TRY IT>
Of the entries below, restate word for word only the section that runs from the line with "Register (144, 114)" to the line with "info@kearneycycles.com (962, 989)", counting both ends.

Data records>

━━━━

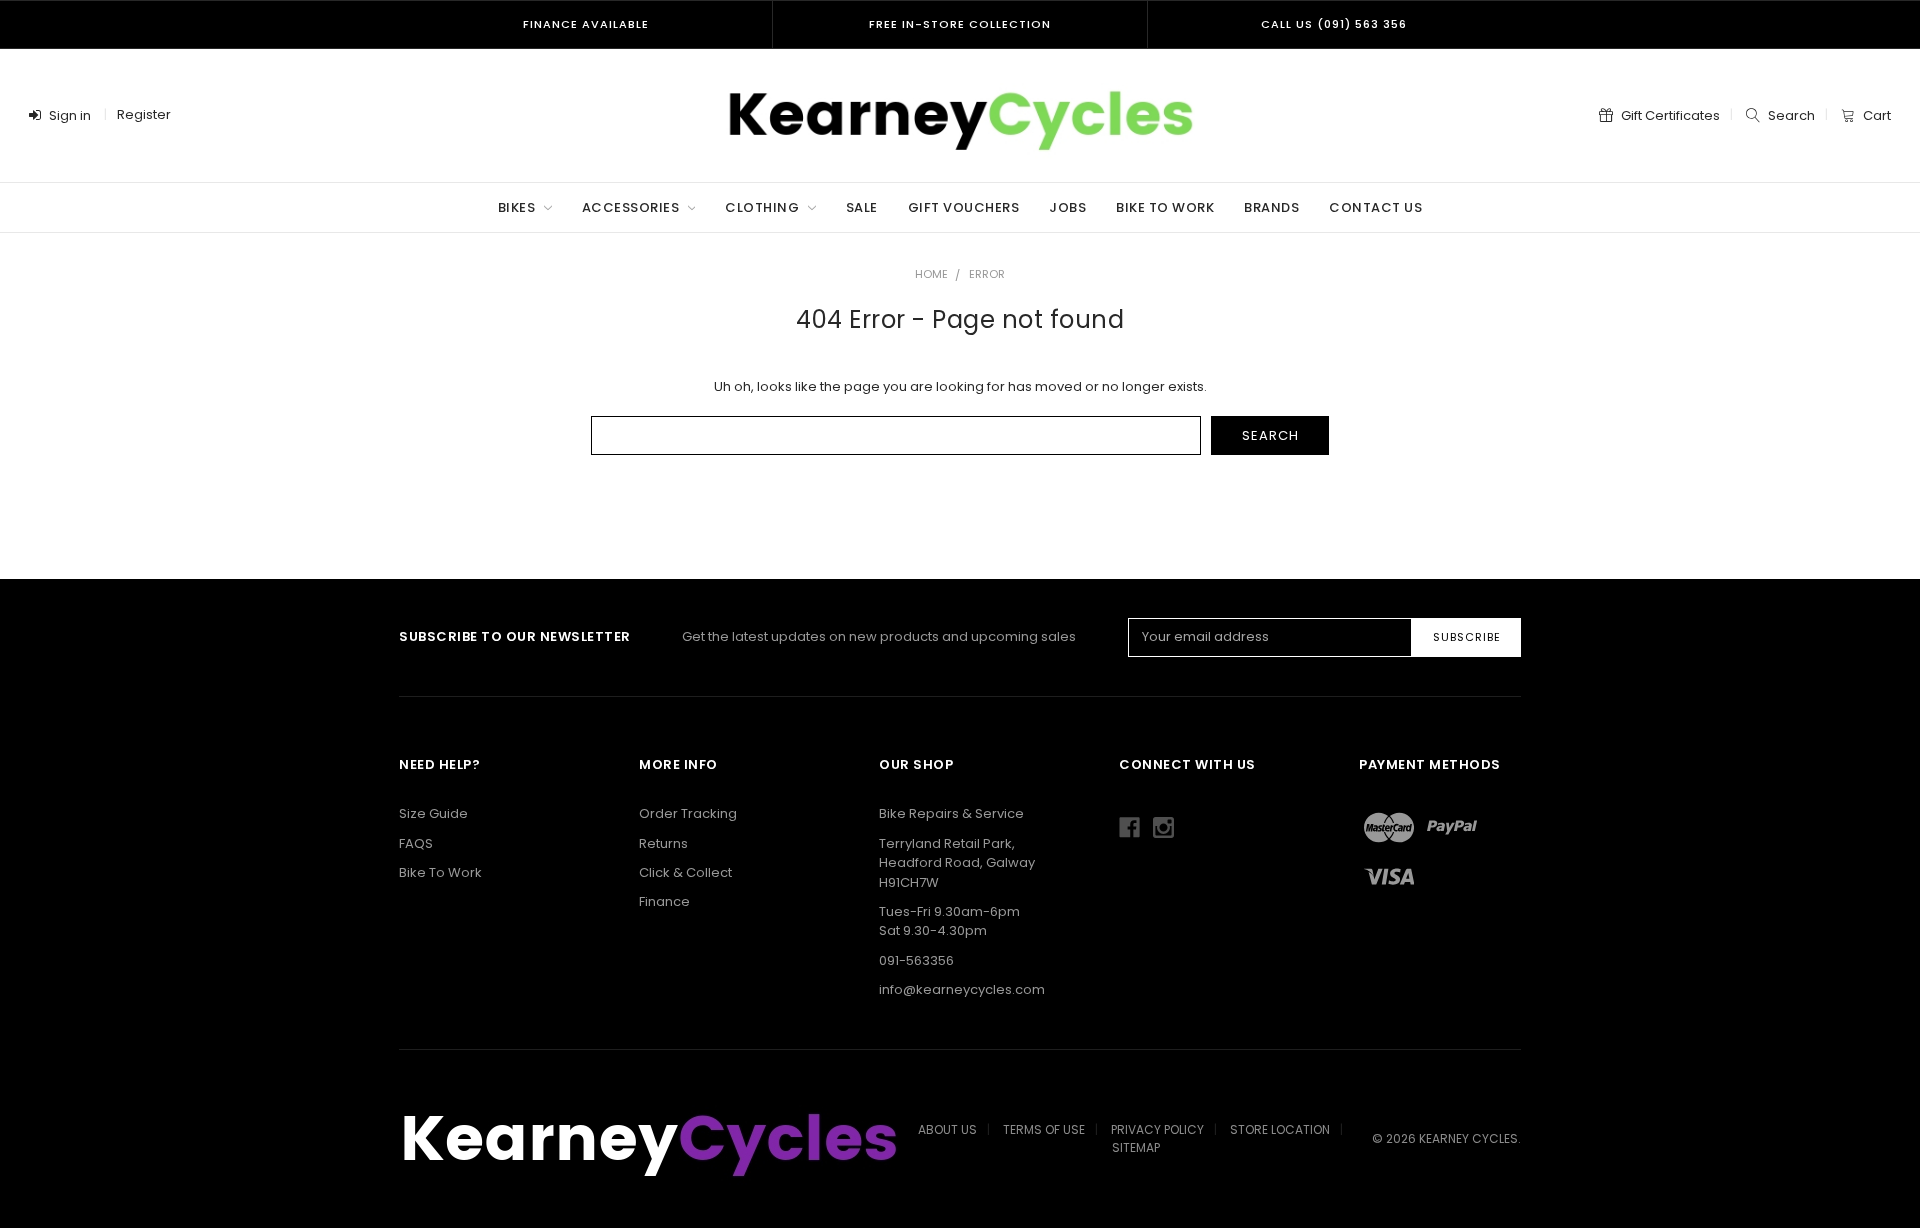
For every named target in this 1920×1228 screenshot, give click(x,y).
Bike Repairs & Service (951, 813)
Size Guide (433, 813)
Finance (664, 901)
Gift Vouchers (964, 207)
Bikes (518, 207)
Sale (862, 207)
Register (144, 114)
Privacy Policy (1157, 1129)
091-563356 (916, 960)
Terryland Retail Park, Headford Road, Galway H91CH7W (957, 863)
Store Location (1280, 1129)
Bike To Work (1165, 207)
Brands (1271, 207)
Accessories (632, 207)
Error (987, 274)
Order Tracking (688, 813)
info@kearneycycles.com (962, 989)
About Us (947, 1129)
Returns (663, 843)
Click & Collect (685, 872)
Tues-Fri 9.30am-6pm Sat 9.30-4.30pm (949, 921)
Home (931, 274)
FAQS (416, 843)
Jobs (1067, 207)
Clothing (764, 207)
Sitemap (1136, 1147)
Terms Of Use (1044, 1129)
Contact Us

━━━━

RESULT FOR THIS EXERCISE>
Register (144, 114)
Privacy Policy (1157, 1129)
091-563356 (916, 960)
Terryland Retail Park, Headford Road, Galway H91CH7W (957, 863)
Store Location (1280, 1129)
Bike To Work (1165, 207)
Brands (1271, 207)
Accessories (632, 207)
Error (987, 274)
Order Tracking (688, 813)
info@kearneycycles.com (962, 989)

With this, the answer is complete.